What this task involves – Repeat only the stretch of lines below that runs from the line with "上一篇:注册离岸公司的条件：全面解析离岸公司注册的要求和流程 (325, 1055)" through the line with "美国公司年审 (524, 120)", unaltered.
[[ Data listing open ]]
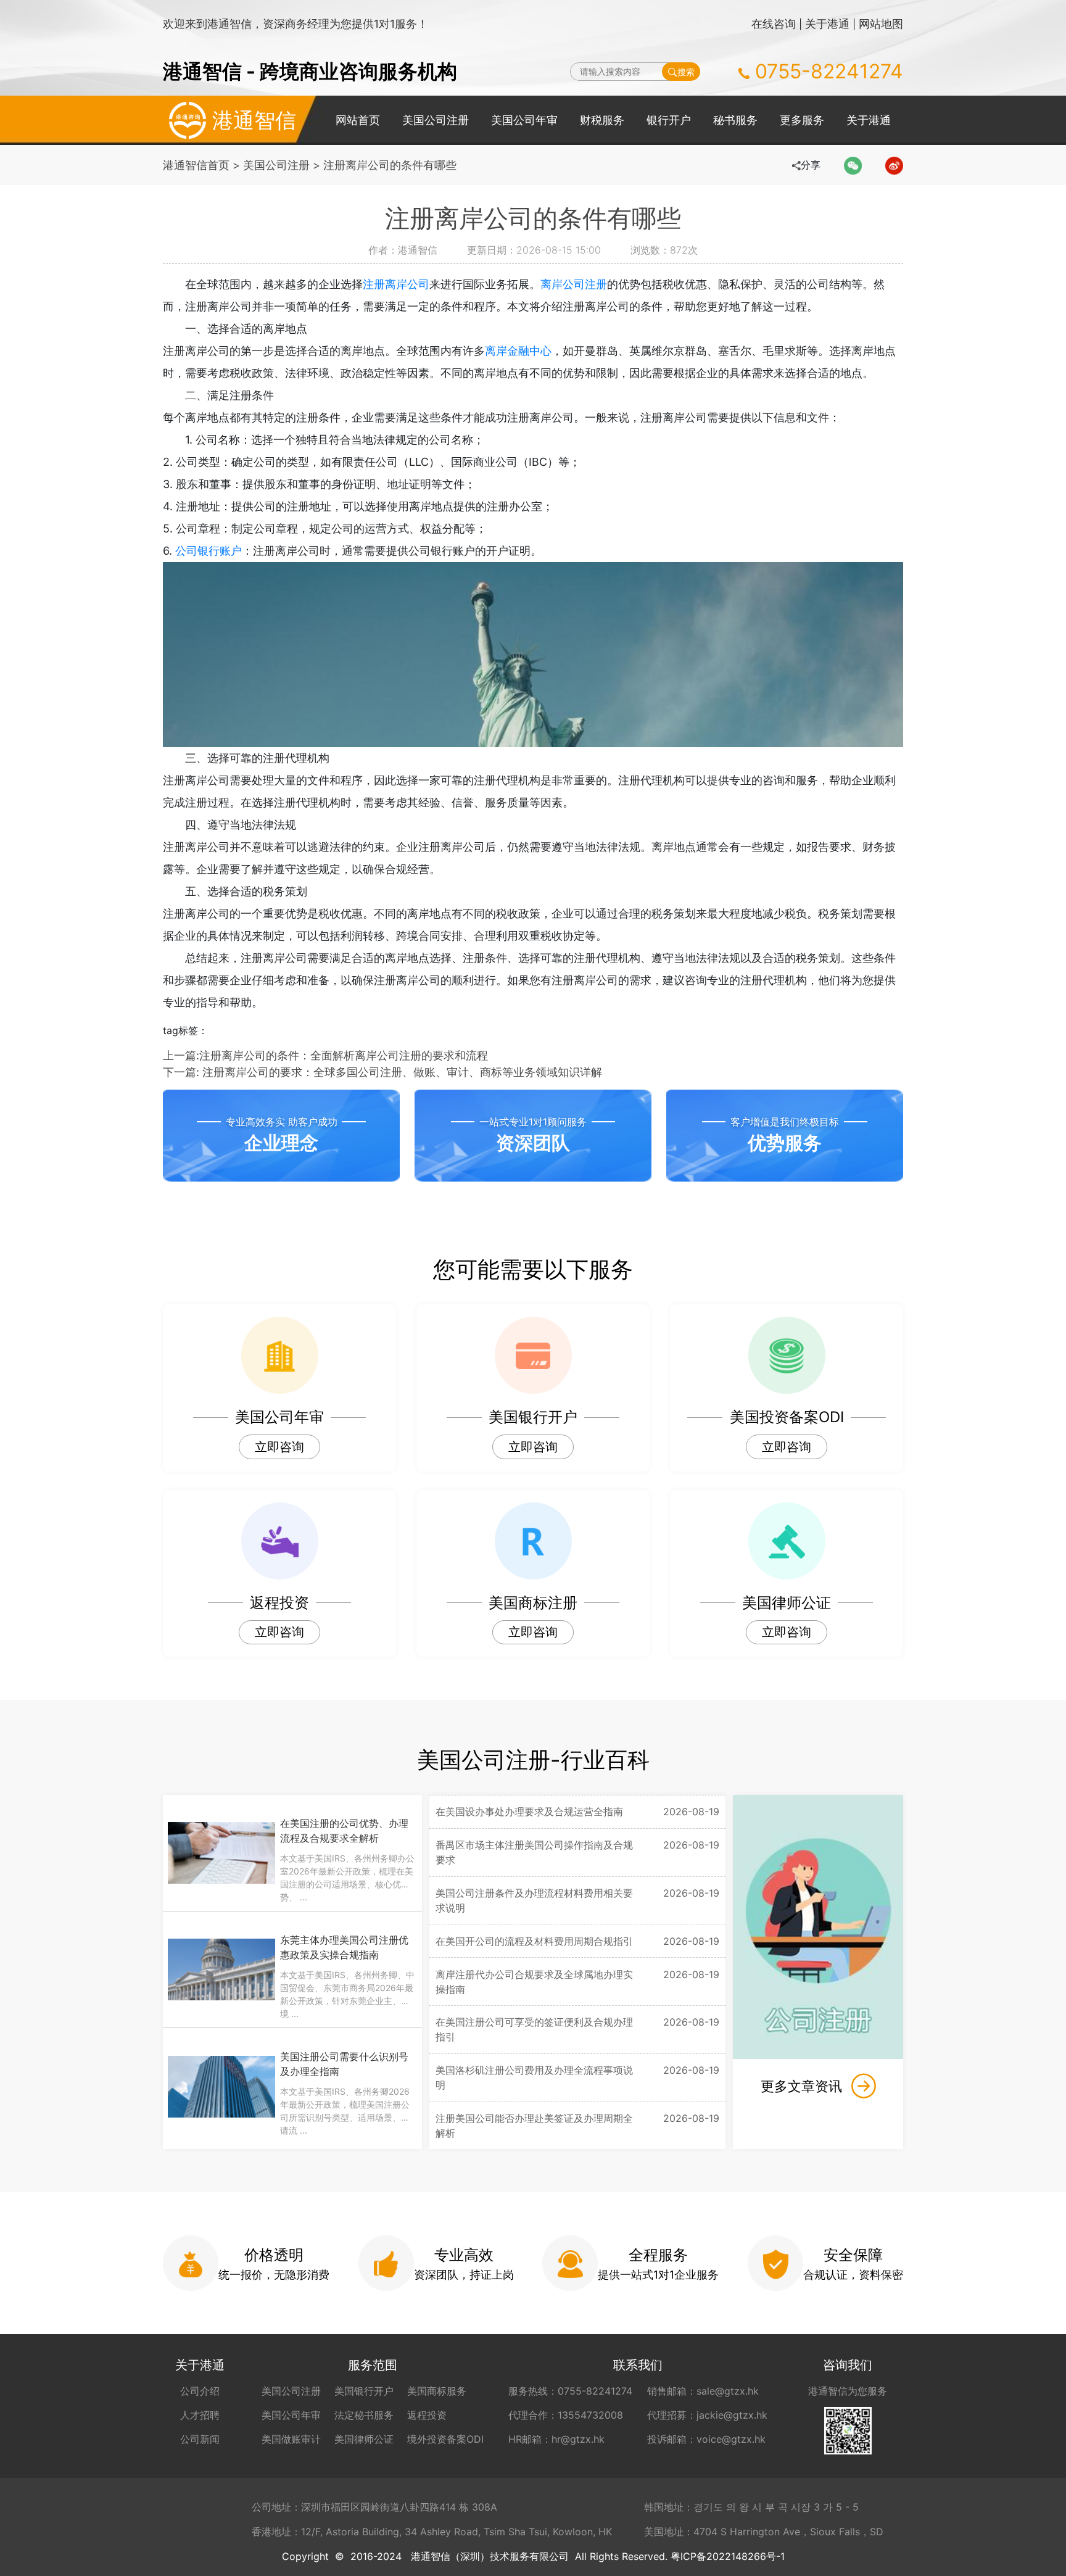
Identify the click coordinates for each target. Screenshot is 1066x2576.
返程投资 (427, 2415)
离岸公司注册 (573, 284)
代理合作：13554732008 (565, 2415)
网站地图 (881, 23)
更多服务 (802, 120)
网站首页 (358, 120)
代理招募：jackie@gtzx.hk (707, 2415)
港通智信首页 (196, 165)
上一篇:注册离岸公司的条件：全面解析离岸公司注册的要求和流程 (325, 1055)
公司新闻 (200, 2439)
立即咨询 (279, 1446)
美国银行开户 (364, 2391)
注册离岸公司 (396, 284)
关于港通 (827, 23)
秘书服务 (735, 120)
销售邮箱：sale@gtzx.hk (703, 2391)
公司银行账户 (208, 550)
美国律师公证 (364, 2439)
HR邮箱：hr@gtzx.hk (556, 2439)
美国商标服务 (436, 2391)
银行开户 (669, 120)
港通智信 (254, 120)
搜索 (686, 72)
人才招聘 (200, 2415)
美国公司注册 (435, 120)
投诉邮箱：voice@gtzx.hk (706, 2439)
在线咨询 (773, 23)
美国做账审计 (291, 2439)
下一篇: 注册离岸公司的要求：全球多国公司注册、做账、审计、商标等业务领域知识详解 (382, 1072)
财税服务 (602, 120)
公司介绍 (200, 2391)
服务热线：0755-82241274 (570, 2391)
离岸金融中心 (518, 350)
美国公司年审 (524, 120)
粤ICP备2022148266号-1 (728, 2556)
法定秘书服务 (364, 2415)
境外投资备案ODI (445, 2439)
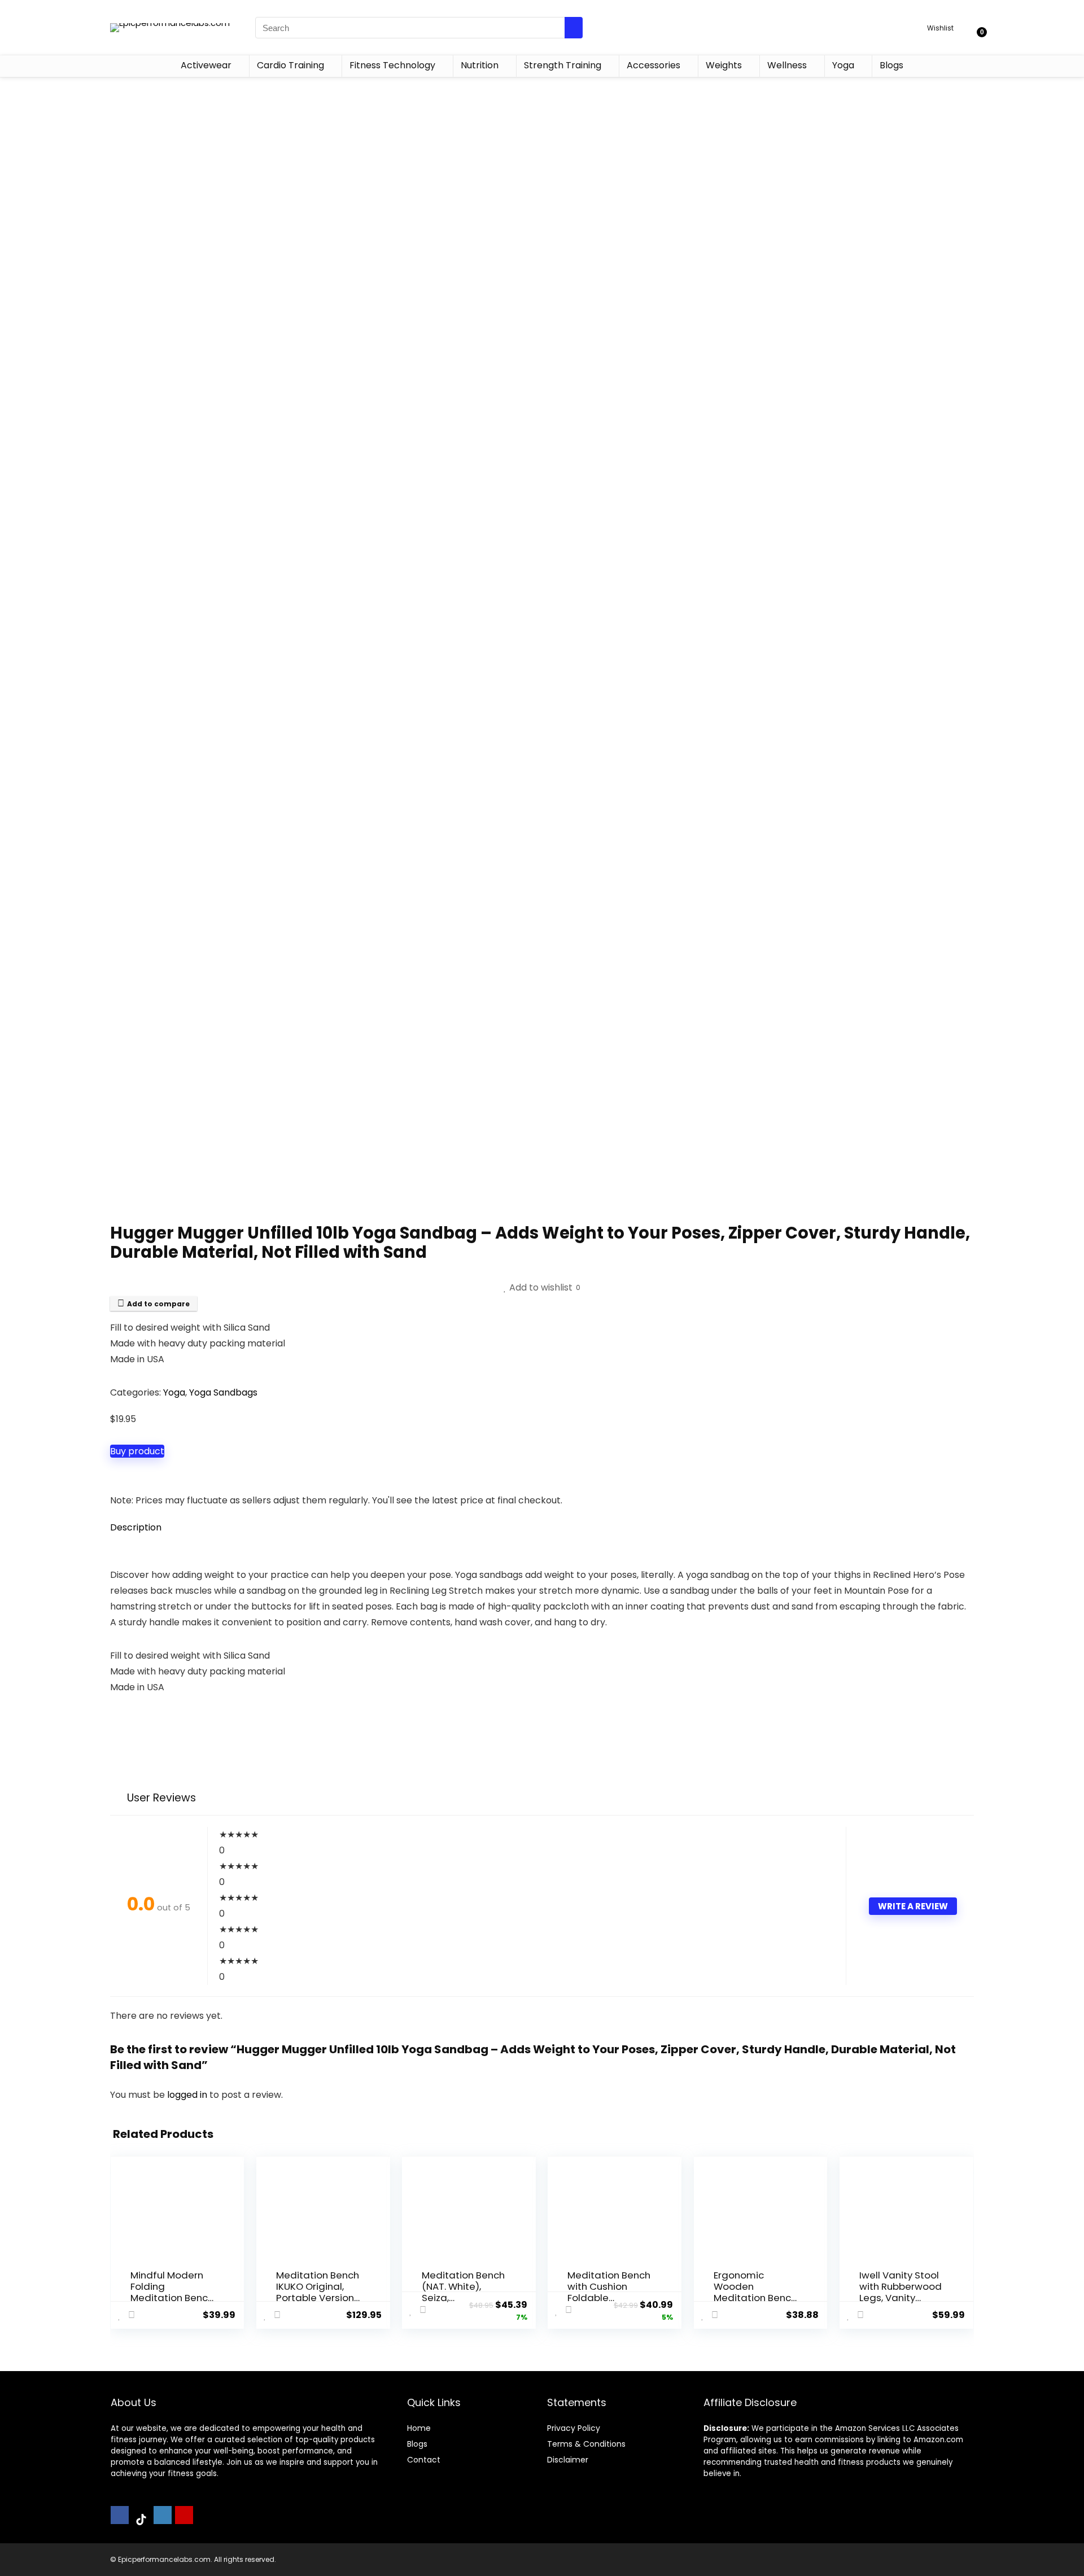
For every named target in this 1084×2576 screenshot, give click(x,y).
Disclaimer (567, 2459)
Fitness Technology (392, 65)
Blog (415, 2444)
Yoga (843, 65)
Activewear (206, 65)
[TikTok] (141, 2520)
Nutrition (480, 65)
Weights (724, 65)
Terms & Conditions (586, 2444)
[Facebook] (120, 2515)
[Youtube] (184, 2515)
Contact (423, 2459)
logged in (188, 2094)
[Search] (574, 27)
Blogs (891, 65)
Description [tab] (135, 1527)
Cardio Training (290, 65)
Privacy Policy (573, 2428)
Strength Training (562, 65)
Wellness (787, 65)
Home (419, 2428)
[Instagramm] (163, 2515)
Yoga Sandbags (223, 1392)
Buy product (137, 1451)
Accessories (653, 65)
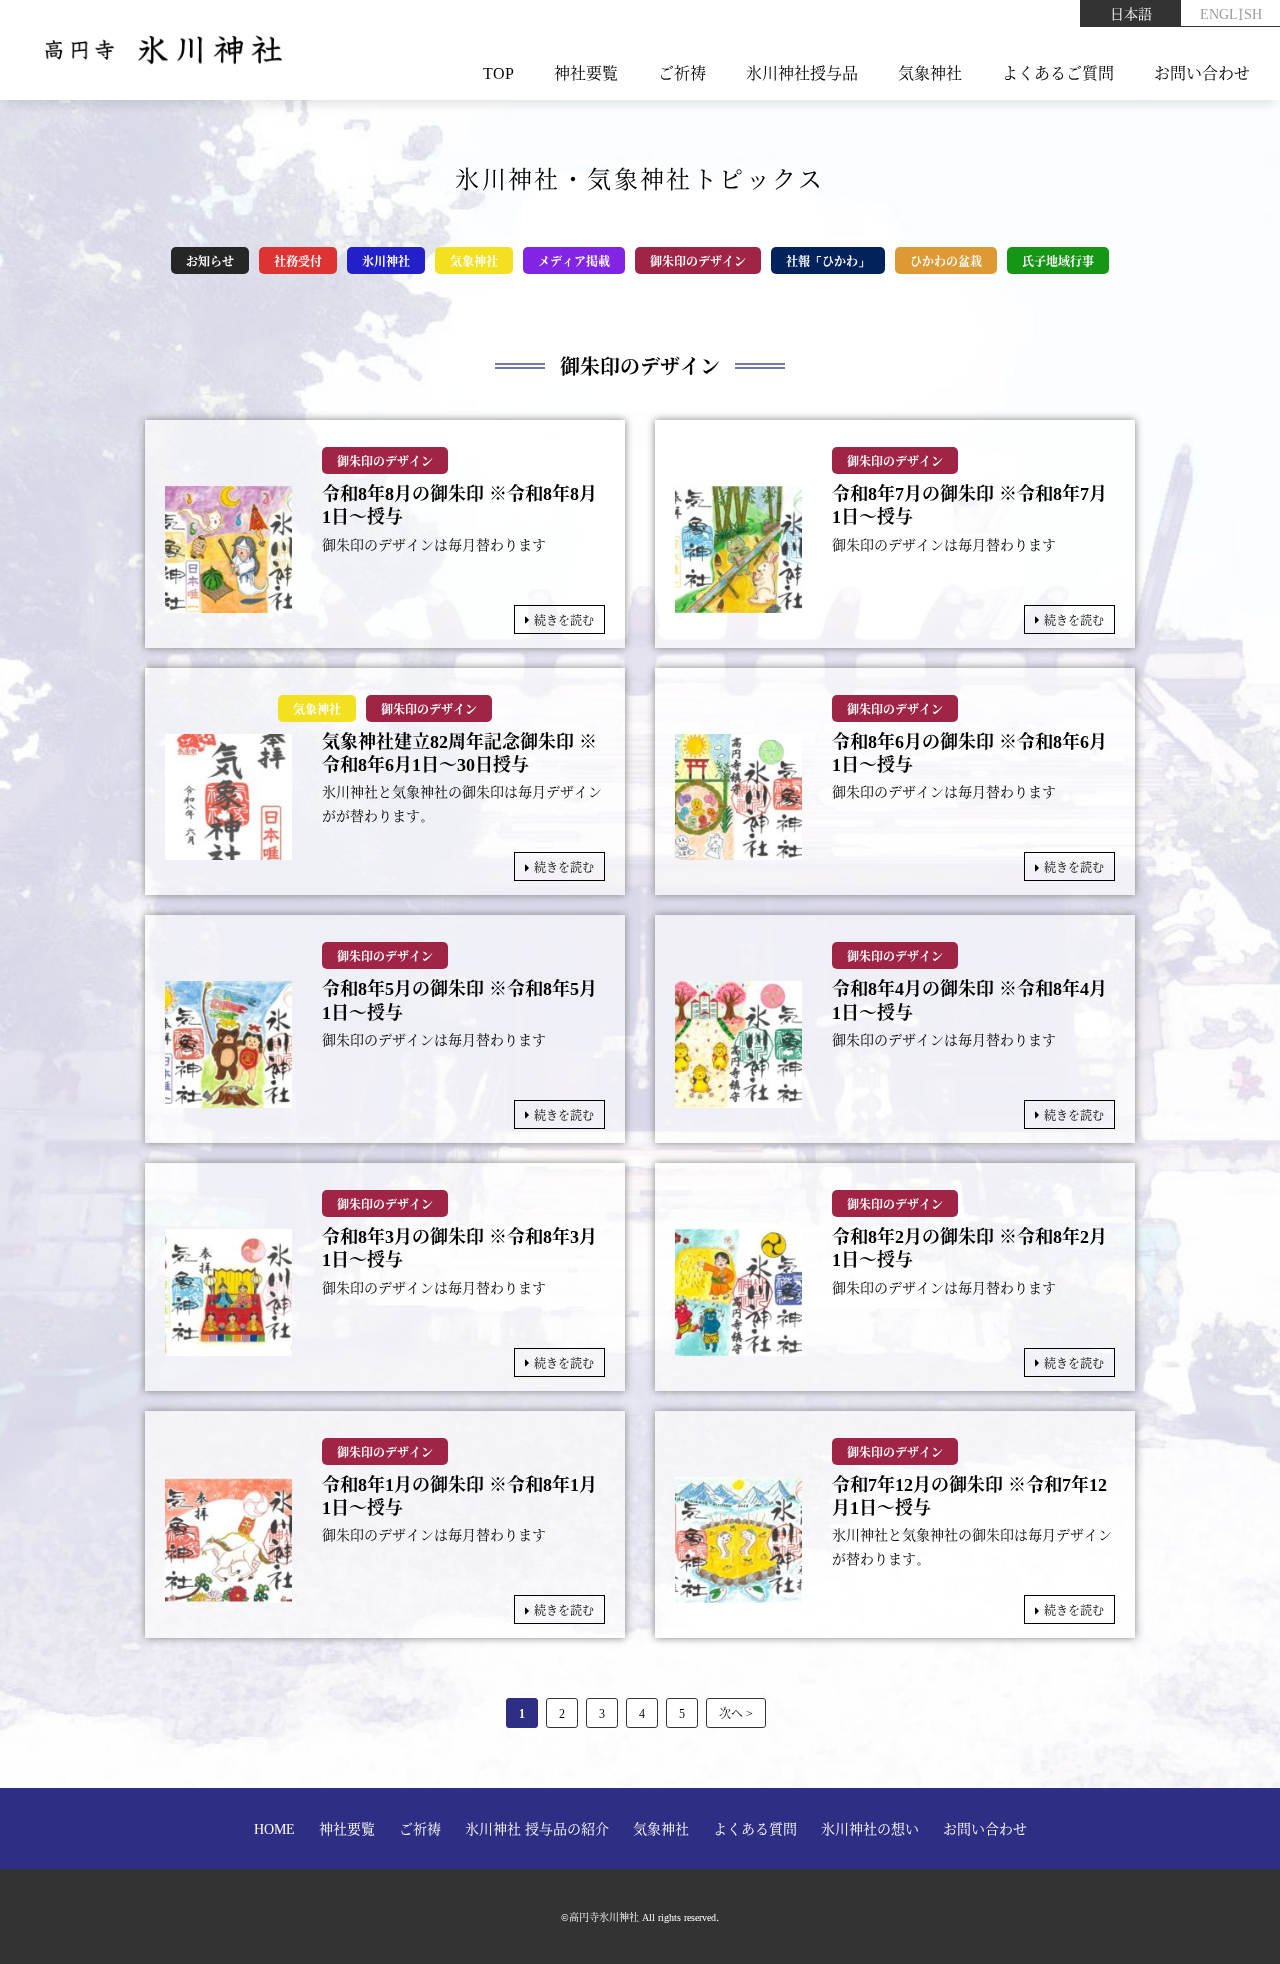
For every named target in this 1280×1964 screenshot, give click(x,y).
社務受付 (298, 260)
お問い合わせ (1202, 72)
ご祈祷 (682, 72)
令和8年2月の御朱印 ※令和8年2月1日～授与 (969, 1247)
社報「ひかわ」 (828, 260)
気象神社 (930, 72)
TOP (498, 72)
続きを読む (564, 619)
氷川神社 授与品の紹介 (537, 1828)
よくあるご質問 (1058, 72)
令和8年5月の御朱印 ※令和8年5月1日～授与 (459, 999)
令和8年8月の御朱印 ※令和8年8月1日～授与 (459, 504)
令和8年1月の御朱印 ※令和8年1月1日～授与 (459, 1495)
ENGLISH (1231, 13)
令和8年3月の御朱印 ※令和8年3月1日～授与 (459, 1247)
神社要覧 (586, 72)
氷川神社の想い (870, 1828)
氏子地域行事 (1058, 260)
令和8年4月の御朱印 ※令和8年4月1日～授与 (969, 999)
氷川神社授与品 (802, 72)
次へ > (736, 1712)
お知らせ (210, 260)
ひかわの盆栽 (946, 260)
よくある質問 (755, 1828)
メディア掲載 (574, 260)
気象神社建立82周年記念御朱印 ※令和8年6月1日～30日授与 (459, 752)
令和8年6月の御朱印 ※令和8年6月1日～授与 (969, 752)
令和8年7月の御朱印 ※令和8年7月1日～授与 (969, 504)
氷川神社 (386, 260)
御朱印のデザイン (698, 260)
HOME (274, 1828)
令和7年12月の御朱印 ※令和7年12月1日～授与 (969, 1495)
[[ Data listing closed ]]
Answer for this exercise –
上一篇:注册离岸公司的条件：全面解析离岸公司注册的要求和流程 (325, 1055)
公司新闻 (200, 2439)
立即咨询 (279, 1446)
美国银行开户 (364, 2391)
注册离岸公司 (396, 284)
关于港通 (827, 23)
秘书服务 (735, 120)
销售邮箱：sale@gtzx.hk (703, 2391)
公司银行账户 (208, 550)
美国律师公证 (364, 2439)
HR邮箱：hr@gtzx.hk (556, 2439)
美国商标服务 (436, 2391)
银行开户 (669, 120)
港通智信 (254, 120)
搜索 (686, 72)
人才招聘 (200, 2415)
美国公司注册 (435, 120)
投诉邮箱：voice@gtzx.hk (706, 2439)
在线咨询 (773, 23)
美国做账审计 (291, 2439)
下一篇: 注册离岸公司的要求：全球多国公司注册、做账、审计、商标等业务领域知识详解 (382, 1072)
财税服务 (602, 120)
公司介绍 (200, 2391)
服务热线：0755-82241274 (570, 2391)
离岸金融中心 (518, 350)
美国公司年审 (524, 120)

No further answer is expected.